WORK ITEM
Only a number is wanted here: how many lines in the records below contain the string "Pick".

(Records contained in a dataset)
------------------------------
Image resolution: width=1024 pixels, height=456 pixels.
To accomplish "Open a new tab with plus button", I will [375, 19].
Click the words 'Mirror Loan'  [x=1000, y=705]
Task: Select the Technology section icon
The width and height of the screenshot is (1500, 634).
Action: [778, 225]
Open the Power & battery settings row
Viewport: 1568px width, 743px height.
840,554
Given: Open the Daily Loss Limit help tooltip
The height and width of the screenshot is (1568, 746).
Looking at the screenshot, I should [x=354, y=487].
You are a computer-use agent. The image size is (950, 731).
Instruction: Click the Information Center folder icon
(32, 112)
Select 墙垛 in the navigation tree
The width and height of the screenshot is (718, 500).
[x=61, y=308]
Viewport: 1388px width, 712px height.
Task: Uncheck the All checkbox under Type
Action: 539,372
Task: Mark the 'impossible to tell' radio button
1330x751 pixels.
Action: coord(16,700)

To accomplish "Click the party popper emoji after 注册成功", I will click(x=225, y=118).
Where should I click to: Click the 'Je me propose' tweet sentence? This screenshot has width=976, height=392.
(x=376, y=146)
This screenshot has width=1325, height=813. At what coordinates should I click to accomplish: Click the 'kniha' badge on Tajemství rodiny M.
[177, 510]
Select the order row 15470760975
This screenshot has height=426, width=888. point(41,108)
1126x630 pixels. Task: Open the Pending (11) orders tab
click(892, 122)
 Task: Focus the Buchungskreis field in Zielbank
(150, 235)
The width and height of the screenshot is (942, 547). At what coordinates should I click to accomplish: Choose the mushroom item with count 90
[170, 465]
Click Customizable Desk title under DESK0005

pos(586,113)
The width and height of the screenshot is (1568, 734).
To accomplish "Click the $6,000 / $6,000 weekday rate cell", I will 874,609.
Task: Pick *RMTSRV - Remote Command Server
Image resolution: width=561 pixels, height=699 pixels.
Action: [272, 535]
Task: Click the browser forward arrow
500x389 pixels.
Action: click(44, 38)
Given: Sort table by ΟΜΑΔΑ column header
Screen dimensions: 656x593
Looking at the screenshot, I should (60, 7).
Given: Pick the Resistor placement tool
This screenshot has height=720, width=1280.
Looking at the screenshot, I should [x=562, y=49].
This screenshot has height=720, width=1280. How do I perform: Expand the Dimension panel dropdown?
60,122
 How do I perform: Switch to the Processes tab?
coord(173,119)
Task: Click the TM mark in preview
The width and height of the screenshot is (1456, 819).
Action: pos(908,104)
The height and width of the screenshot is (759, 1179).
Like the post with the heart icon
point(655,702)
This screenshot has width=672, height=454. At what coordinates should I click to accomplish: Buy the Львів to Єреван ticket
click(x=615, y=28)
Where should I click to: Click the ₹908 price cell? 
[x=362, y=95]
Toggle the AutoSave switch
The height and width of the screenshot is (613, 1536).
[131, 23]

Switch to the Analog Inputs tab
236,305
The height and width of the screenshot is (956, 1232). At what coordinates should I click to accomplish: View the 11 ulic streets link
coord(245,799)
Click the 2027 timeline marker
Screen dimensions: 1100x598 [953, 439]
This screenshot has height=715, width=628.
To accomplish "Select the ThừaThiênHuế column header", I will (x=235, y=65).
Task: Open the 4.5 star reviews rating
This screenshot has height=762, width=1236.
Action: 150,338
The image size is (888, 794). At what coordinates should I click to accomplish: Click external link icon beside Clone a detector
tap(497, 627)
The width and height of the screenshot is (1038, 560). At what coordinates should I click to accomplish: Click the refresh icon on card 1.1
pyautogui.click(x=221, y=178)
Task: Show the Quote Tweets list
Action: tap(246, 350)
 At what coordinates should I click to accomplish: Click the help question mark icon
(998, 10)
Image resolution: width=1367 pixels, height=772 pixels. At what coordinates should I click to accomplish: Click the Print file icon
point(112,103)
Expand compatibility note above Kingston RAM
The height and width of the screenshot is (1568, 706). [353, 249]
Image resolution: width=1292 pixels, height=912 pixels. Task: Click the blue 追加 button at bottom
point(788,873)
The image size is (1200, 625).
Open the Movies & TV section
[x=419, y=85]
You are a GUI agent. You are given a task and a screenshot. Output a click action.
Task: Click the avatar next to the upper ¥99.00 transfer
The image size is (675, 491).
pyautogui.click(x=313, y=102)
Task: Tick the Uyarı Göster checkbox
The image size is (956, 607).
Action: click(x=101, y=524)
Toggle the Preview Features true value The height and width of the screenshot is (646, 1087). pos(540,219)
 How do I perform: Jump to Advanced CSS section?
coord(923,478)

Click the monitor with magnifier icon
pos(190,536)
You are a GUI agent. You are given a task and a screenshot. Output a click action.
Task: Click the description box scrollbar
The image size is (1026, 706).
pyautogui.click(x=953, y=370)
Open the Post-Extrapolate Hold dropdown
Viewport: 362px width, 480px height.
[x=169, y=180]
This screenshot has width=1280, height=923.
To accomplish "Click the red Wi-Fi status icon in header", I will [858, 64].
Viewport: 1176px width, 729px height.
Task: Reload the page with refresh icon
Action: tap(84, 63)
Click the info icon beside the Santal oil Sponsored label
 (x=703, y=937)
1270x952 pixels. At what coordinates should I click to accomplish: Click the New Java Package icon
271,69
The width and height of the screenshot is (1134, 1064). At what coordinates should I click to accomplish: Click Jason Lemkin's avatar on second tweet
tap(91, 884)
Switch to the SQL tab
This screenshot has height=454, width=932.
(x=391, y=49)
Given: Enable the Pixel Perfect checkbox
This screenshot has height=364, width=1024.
------------------------------
SOLVED PROBLEM
2